UANDO salimos del puerto de Marineda—serían, á todo ser, las diez de la mañana—no corría temporal: sólo estaba la mar rizada y de un verde... vamos, un verde sospechoso. Á las once servimos el almuerzo, y fueron muchos pasajeros retirándose á sus camarotes, porque el oleaje, no bien salimos á alta mar, dió en ponerse grueso, y el buque cabeceaba de veras. Algunos del servicio nos reunimos en el comedor, y mientras llegaba la hora de preparar la comida, nos divertíamos en tocar el acordeón y hacer hablar al pinche, un negrito muy feo: y nos reíamos como locos, porque el negro con las cabezadas de la embarcación y sus propios saltos, se daba mil coscorrones contra el tabique. En esto, uno de los muchachos camareros, que les dicen stewarts, se llega á mí.

—Cocinero, dos fundas limpias, que las necesito.

—Pues vaya Vd. al ropero y cójalas, hombre.

—Allá voy.

Y sin más, entra y enciende un cabo de vela para escoger las fundas.

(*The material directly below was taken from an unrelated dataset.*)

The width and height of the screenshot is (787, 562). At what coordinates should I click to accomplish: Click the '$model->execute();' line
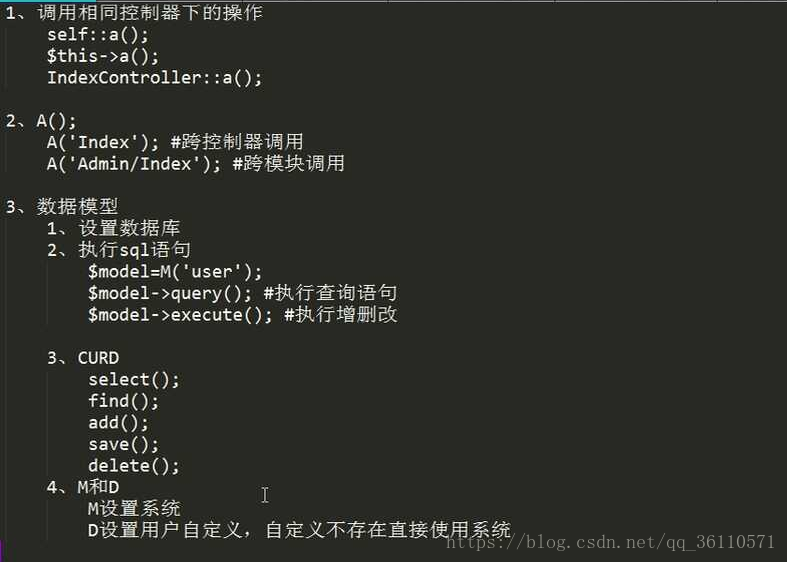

¡Aquel cabo de vela! Nadie me quitará de la cabeza que el condenado... Dios me perdone, el infeliz del camarero lo dejó encendido, arrimado á los montones de ropa blanca. Como un barco grande requiere tanta blancura, además de las estanterías llenas y atestadas de manteles, sábanas y servilletas, había en el San Gregorio rimeros de paños de cocina, altos así, que llegaban á la cintura de un hombre. Por fuerza el cabo se quedó pegadito á alguno de ellos, ó cayó de la mesa, encendido, sobre la ropa. En fin, era nuestra suerte, que estaba así preparada.